May 19, 2016
Area(s) of Interest:
MICRA Payor Issues and Reimbursement
On Thursday, the California Supreme Court issued a unanimous opinion in the case Winn v. Pioneer Medical Group, ending the trial lawyers' bid to circumvent the Medical Injury Compensation Reform Act (MICRA) by claiming elder abuse.
The California Medical Association (CMA), together with the American Medical Association (AMA) Litigation Center, filed an amicus brief in this case after an appellate court failed to draw a line between medical professional negligence and elder abuse claims.
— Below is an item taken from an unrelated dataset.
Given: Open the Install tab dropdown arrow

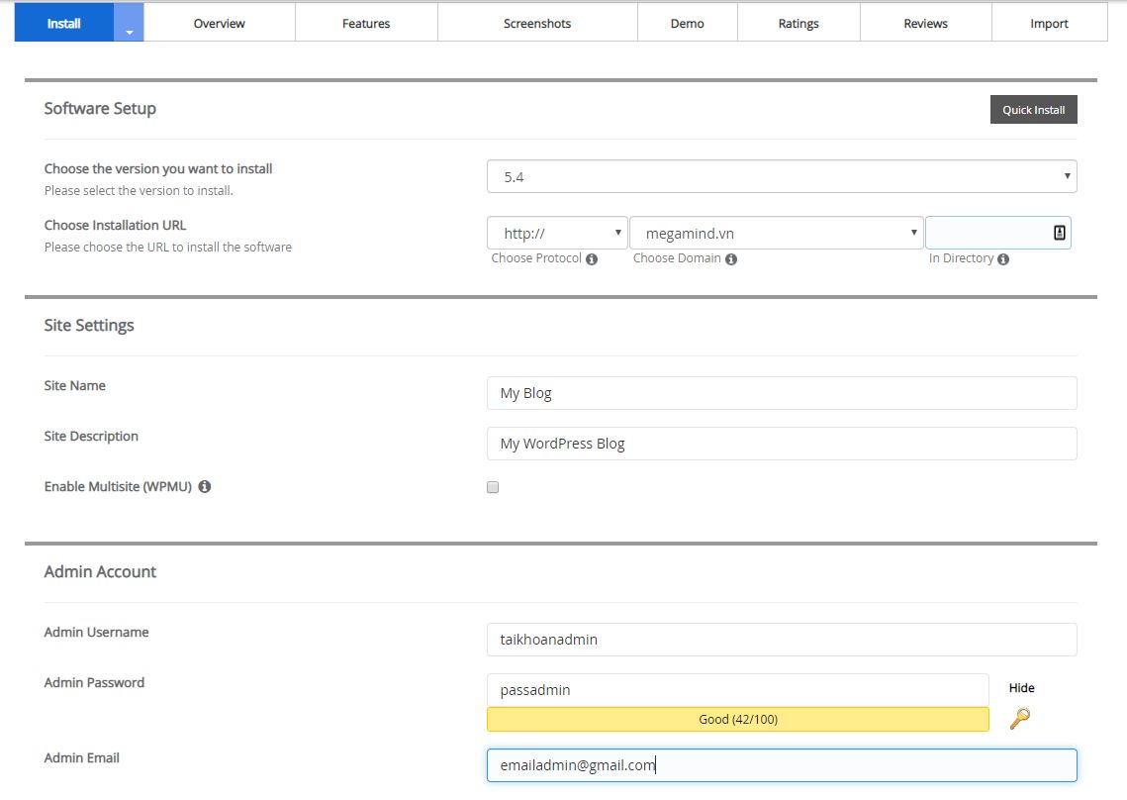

If the appellate court’s decision had been left standing, it would have eroded long-standing protections of MICRA and the clear definition of professional negligence.
This case involved the issue of whether, in an outpatient setting, a health care provider's failure to refer an elderly patient to a specialist constituted "neglect" under the Elder Abuse and Dependent Adult Civil Protection Act.
The case arose after an 83-year-old-woman received care at Pioneer Medical Group in Cerritos in 2000. Several health professionals treated her for onychomycosis, which limits mobility and indirectly impairs peripheral circulation. Years later, she was diagnosed with peripheral vascular disease by a Pioneer family physician. The patient’s condition deteriorated and she visited Pioneer Medical Group at least seven more times during the next two years complaining of various ailments associated with peripheral vascular disease. She was admitted to a hospital with gangrene in 2009 and her right leg was amputated. She died from blood poisoning in 2010.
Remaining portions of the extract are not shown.